第30話 はじめまして
カラカラと乾いた木の音が鳴ると、帳場の奥から、サーニャが
「あ、ロトルさんお帰りで……」
そこで、言葉が途切れ、サーニャの顔に
足をとめ、目を見開き、ロトルの後ろを凝視している。
「あの……お邪魔します」
ロトルの背から、ひょっこりとリリィが顔をのぞかせ、ぺこんと頭を下げた。
凍りついたようにリリィを見つめ、サーニャは沈黙した。
裾を引っ張り、リリィは背伸びをすると、ロトルの耳に唇を寄せた。
「ロトルさん。やっぱりいきなり来ちゃ、まずかったんじゃないですかね?」
ロトルもリリィの小さな耳に、囁き返した。
「そんなことないと思うけど……もしかしてリリィとサーニャ、知り合いだったりする?」
目を細め、リリィは呆然と立ち尽くしたサーニャの顔を眺めたが、やがて、ふるふると首を横に振った。
「うーん……私は知らないけどなぁ」
「そっか……」
いったいサーニャはどうしてしまったのだろうか?
純粋な驚きの他に、その顔には苦痛の色が滲んでいた。
今まで見たこともない表情を浮かべるサーニャに、だんだんと心配になってきて、ロトルはサーニャに呼びかけた。
「サーニャ……?」
返事がないため、近づき顔を覗き込みながら、もう一度名を呼んだ。
「サーニャ!」
びくりとサーニャの肩が揺れる。
いまだ目を見開いたまま、サーニャは我に返ったように呟いた。
「あ……すみません。ぼーっとしてしまって……」
息を吐き出すと、じっとリリィを見つめた。
「ロトルさんの……お客さんですか?」
ロトルは頷いた。
とたとたと、リリィがロトルの隣にやってきて、再びぺこりと深く頭を下げた。
「あの、初めまして!リリィと申します」
その言葉を聞くと、サーニャはひどく顔をゆがませ、胸を強く押さえつけた。
痛みに耐えるように、背中を震わせ、身を縮める。
しかしやがて、深く息を吐き出すと、面をあげ、作ったような笑みを顔に浮かべた。
「そう……初めまして。私はサーニャと申します。礼儀正しい子ね……本当に」
ちらりと、作った笑みのまま、サーニャはロトルに視線を向けた。
「ロトルさんにお客様なんて珍しいですね」
いつもと様子が異なるサーニャに、ロトルは顔をこわばらせ、恐る恐る尋ねた。
「えと……リリィがね、宿に泊まったことがないみたいだから連れてきたの……迷惑だった?」
はっと息を飲み込むと、サーニャは勢いよく首を横に振った。
「いいえ、いいえ!そんなことないです。大歓迎です」
ようやく普段の表情に戻ったサーニャに、胸をなでおろすと、ロトルは本来の目的を話した。

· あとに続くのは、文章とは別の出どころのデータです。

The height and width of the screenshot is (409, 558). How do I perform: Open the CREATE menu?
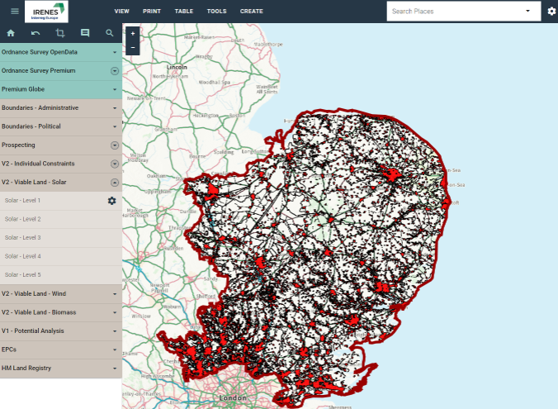(x=251, y=12)
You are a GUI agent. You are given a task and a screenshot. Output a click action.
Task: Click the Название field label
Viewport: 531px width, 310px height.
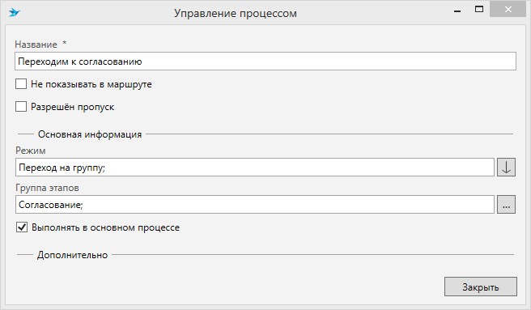36,45
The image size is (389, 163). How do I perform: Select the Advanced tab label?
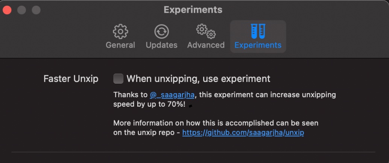point(206,45)
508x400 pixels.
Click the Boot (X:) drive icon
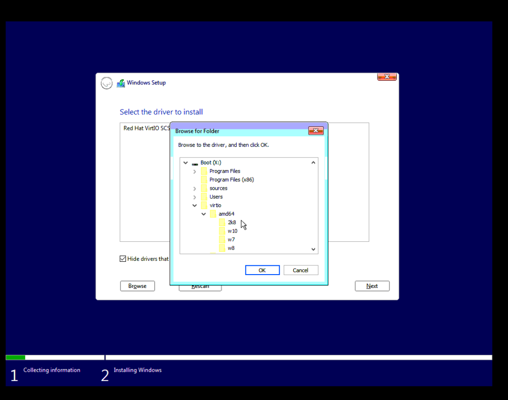(x=194, y=163)
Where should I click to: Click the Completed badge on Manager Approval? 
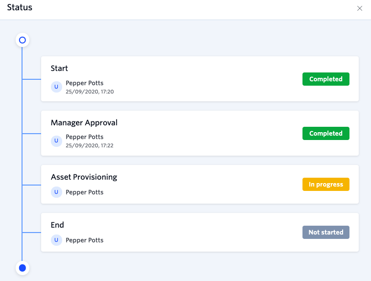326,133
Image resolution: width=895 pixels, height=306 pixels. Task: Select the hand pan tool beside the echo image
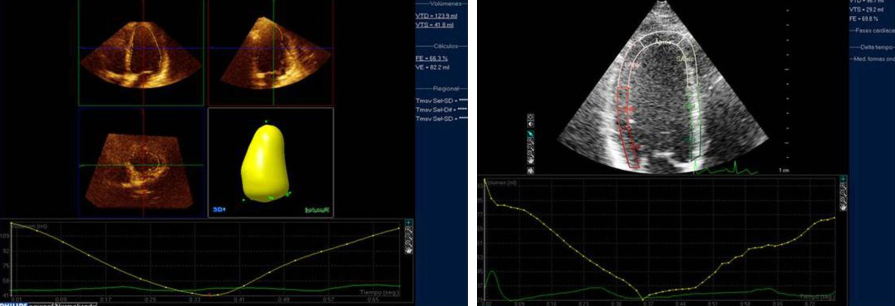(x=531, y=160)
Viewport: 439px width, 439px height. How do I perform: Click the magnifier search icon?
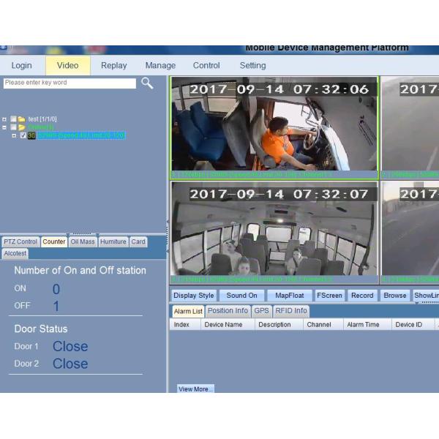(x=147, y=83)
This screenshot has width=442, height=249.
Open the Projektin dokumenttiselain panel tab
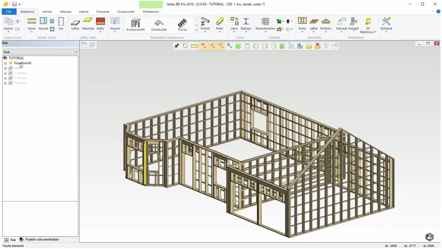coord(39,240)
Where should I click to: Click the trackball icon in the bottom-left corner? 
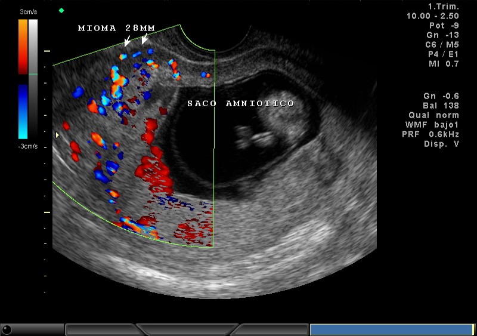point(7,329)
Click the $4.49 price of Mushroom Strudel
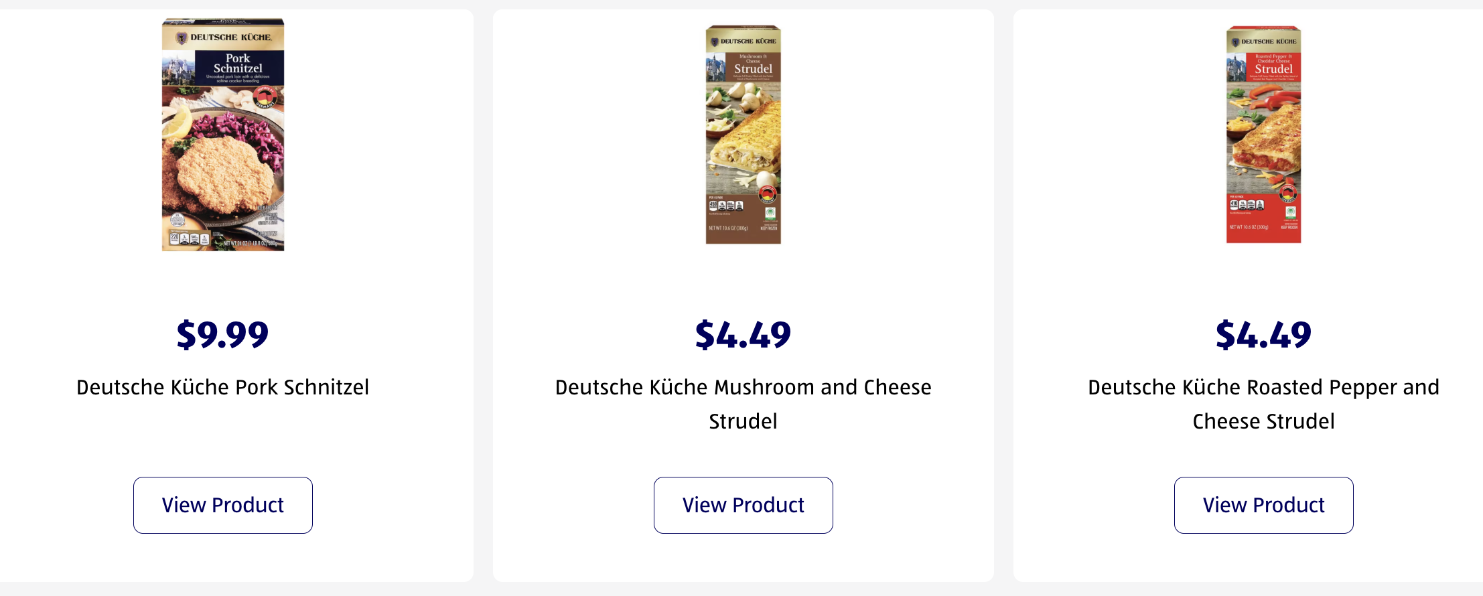The height and width of the screenshot is (596, 1483). click(743, 334)
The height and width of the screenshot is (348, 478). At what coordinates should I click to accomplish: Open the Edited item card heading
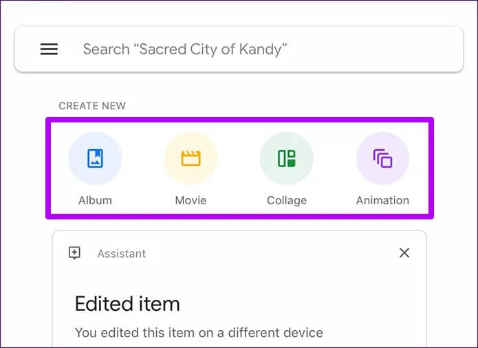tap(127, 304)
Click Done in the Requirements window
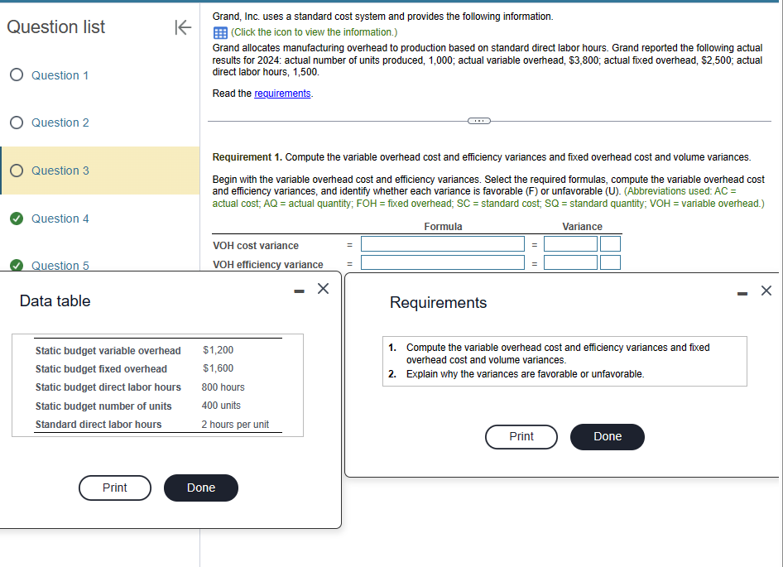This screenshot has width=783, height=567. click(x=607, y=436)
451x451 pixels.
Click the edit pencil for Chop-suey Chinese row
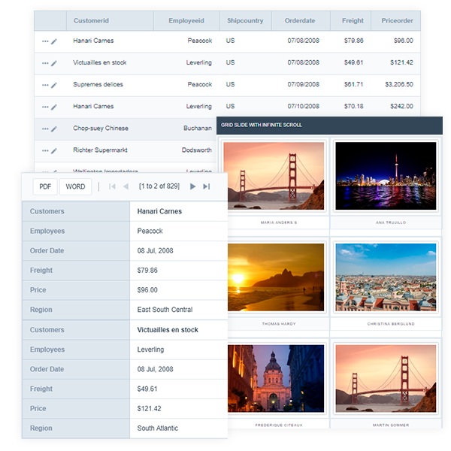point(54,129)
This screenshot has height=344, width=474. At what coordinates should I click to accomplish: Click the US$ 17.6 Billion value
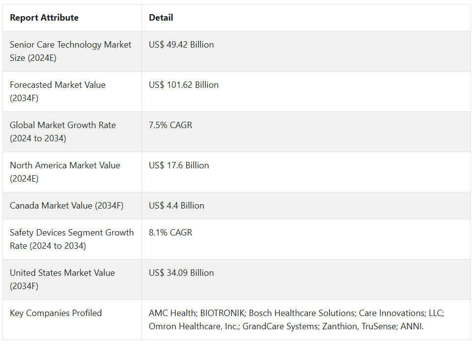(x=179, y=165)
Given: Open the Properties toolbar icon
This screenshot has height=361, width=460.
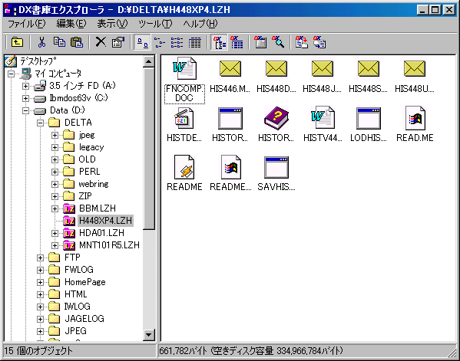Looking at the screenshot, I should tap(118, 42).
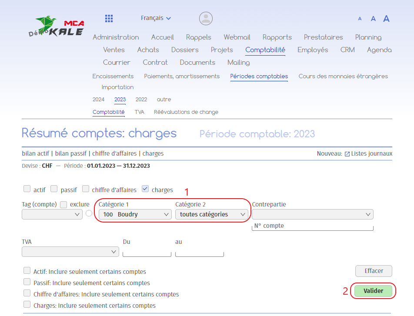Screen dimensions: 414x316
Task: Focus the N° compte input field
Action: (x=312, y=226)
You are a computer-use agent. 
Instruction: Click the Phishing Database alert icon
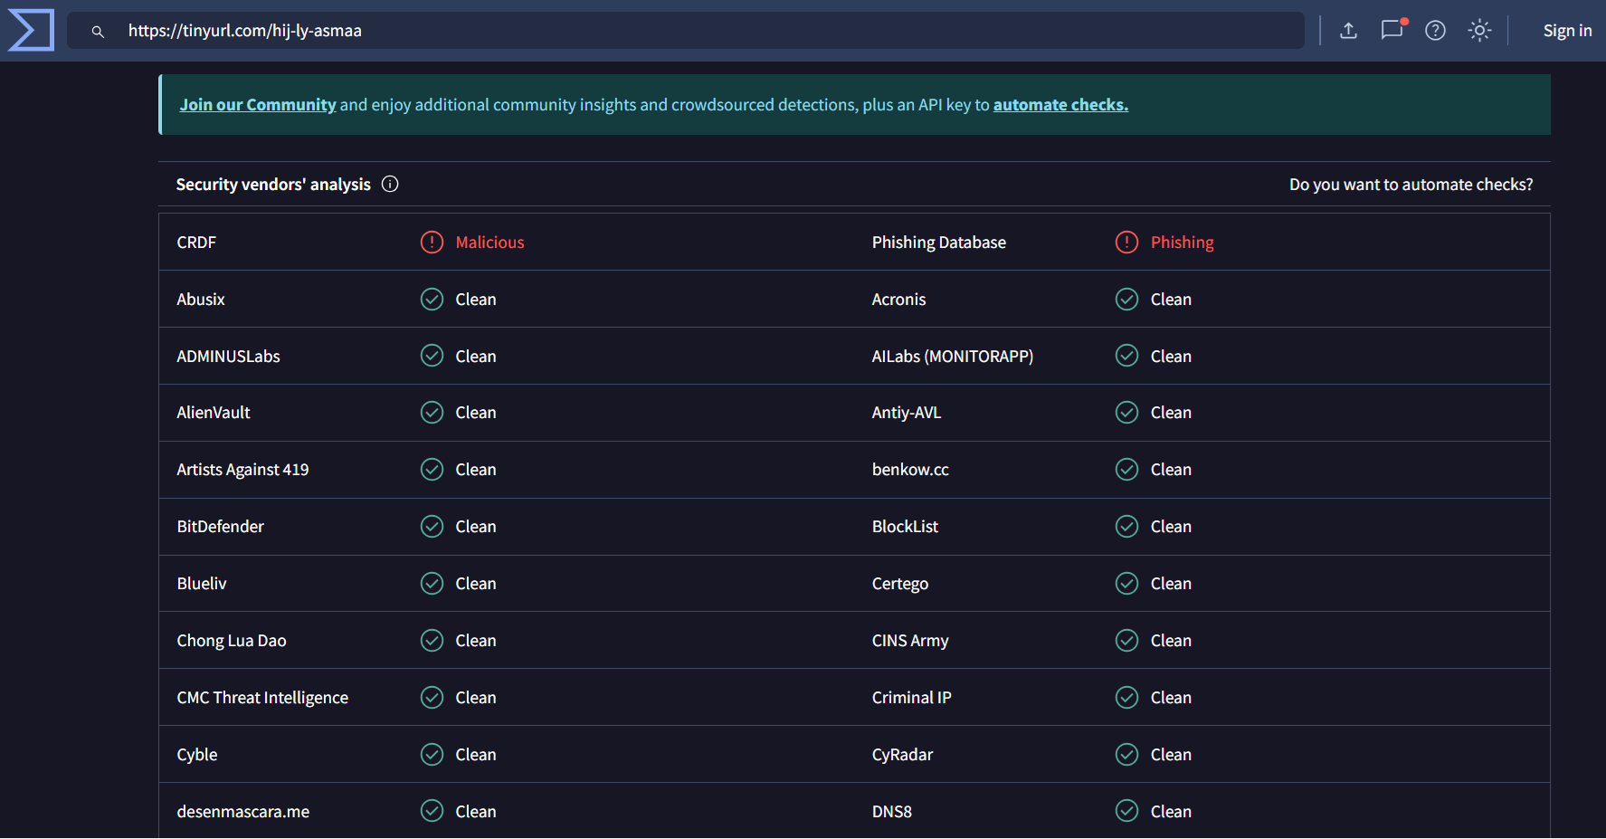click(x=1126, y=243)
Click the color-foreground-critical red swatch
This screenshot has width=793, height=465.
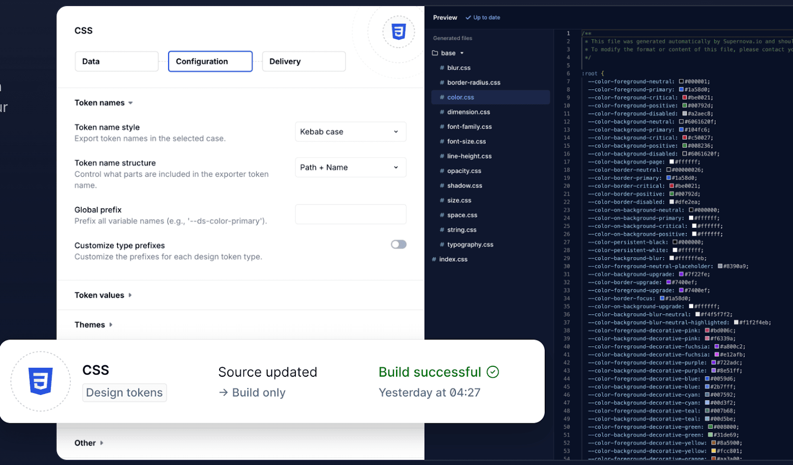point(684,98)
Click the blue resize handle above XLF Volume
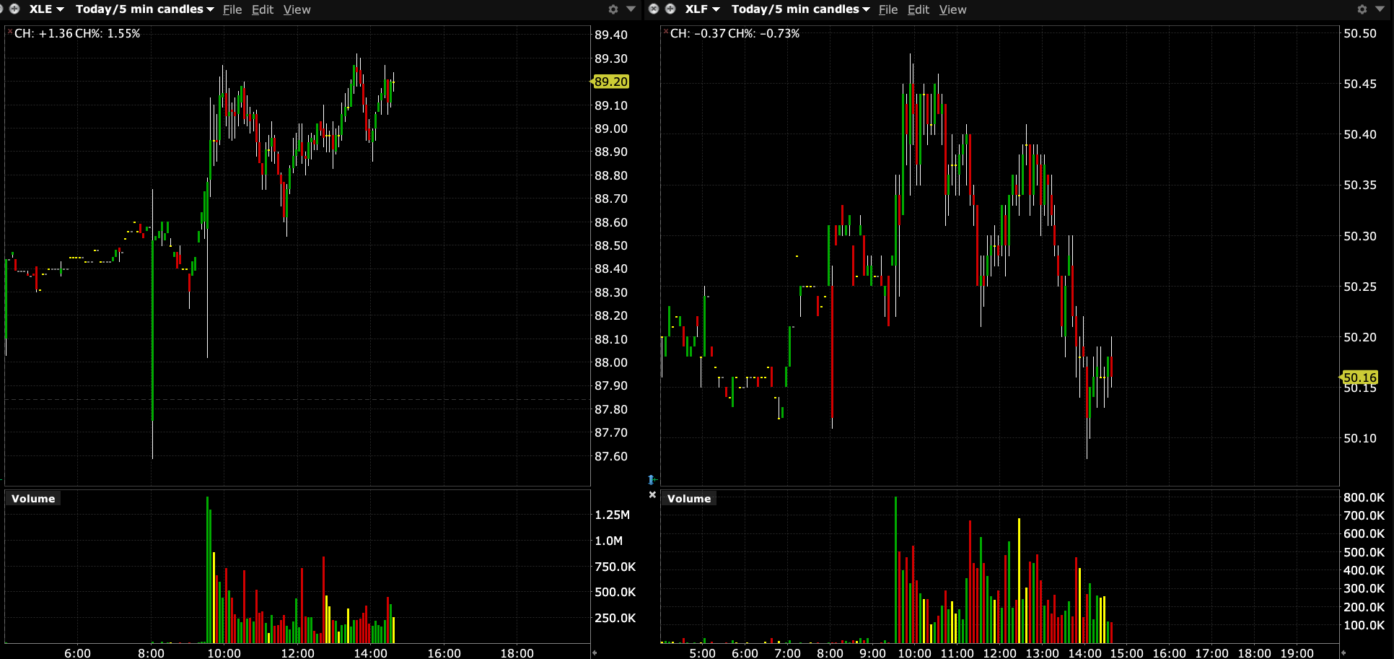 point(652,479)
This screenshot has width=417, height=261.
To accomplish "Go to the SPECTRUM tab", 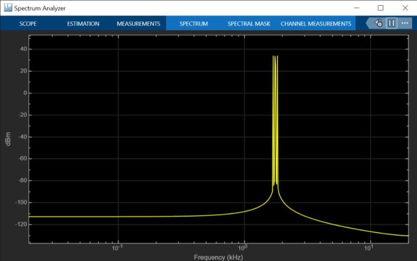I will pos(193,24).
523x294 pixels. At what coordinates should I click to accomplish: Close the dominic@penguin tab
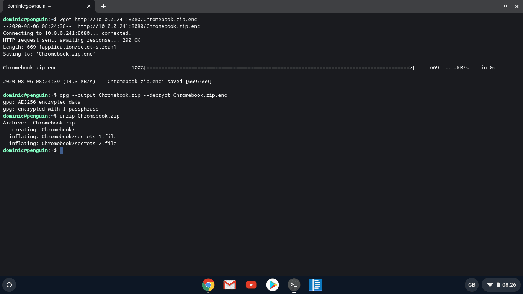(88, 6)
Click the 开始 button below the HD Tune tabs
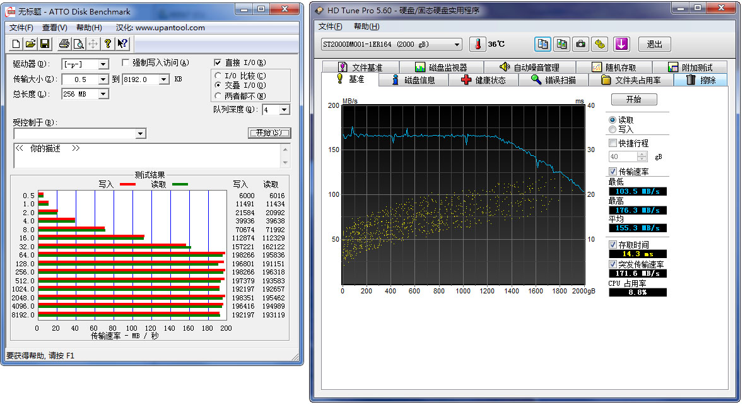Viewport: 745px width, 407px height. point(634,100)
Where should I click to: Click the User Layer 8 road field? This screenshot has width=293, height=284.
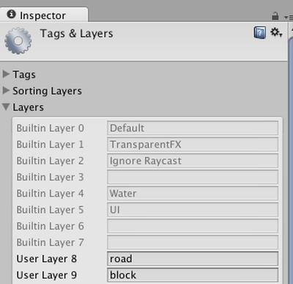pos(193,258)
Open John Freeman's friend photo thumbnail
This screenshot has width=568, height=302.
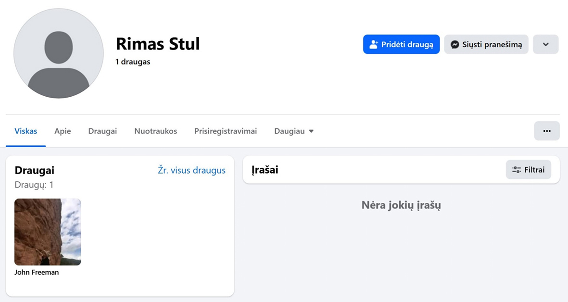[x=48, y=232]
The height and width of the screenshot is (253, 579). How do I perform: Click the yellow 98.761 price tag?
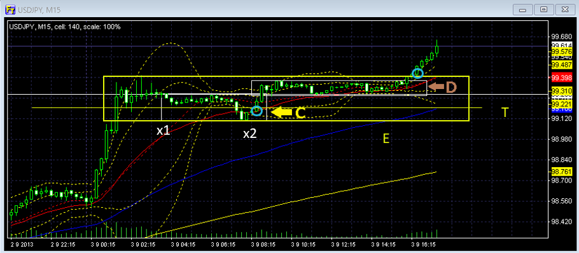(561, 172)
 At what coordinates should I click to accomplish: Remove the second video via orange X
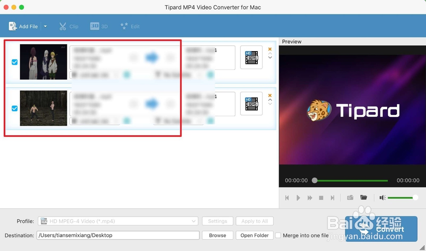[x=270, y=95]
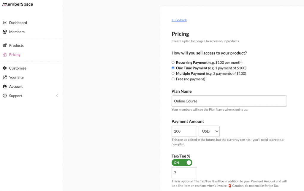Click the MemberSpace logo

pos(17,4)
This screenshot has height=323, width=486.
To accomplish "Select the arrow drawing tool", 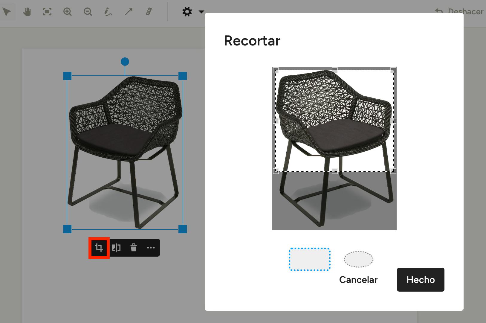I will [129, 12].
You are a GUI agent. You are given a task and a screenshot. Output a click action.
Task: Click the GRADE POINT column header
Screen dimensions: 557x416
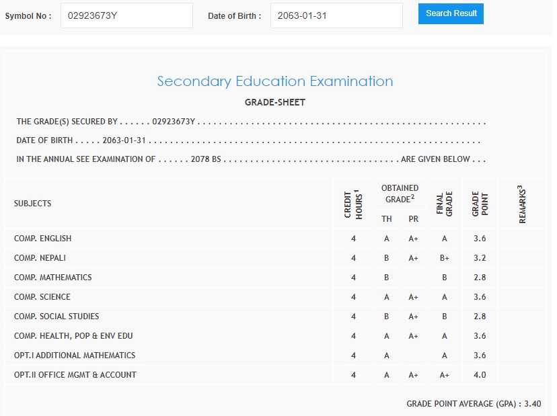480,204
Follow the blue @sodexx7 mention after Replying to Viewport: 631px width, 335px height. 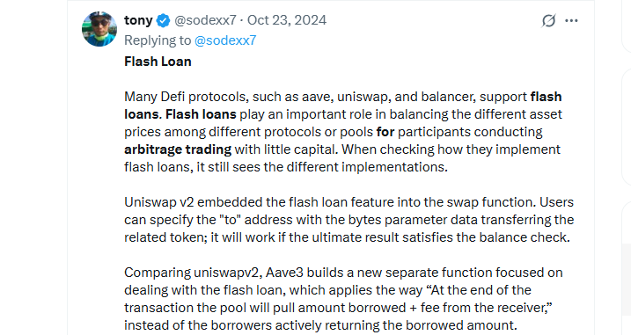point(225,40)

「リリィと一緒に宿をいろいろ見て回りたいんだけど、いいかな?邪魔じゃない?」
サーニャは頷いた。
「ええ、是非見ていってください」
微笑みながらサーニャがそう言うと、ロトルは「ありがとう」とお礼を言い、そして首をすくめた。
「それと……」
ちらりと上目でサーニャの顔を見る。
「リリィはね、服屋さんで衣を縫ってるんだけど……サーニャの作品を見せてもらってもいいかな?一緒に」
サーニャは再び、ピタリと凍り付いた。
そして、一音一音確かめるように、ロトルに尋ねた。
「この子も、針と糸を、手にもっているの?」
リリィが大きく頷いた。
「はい!私、服屋の娘なんですけど、是非サーニャさんの作品を見てみたいなって」
そこで言葉を切り、ロトルと顔を見合わせ、そしてリリィは誇らしげに笑った。
「実はロトルさんの外套の刺繍を施したの、私なんです」
サーニャは心底驚いた顔をした。
「え……この刺繍をしたのはあなたなの?」
リリィが大きく頷くと、サーニャはへにゃりと眉を下げた。
しばし、そうして口を閉じていると、やがて、唇を震わせ、絞り出すような声でつぶやいた。
「そう……本当に上手だわ。私が見た中で一番上手……たくさん、たくさん時間をかけて縫ったのでしょう?」
リリィが首をすくめて、はにかみながら、小さく頷くと、サーニャはありったけの優しさを込めた微笑みを浮かべ、囁くように言った。
「本当に凄いわ……本当に。きっと、あなたのお母さんは、誰よりもあなたのことを誇りに思っているわ……」
目を細め、じっとリリィを見つめると、やがて、ふっと息をつき、
「さ、私がこれ以上引き留めてしまっては、お二人に悪いですね。存分に宿を見ていってください」
と言って、サーニャはにこりと笑った。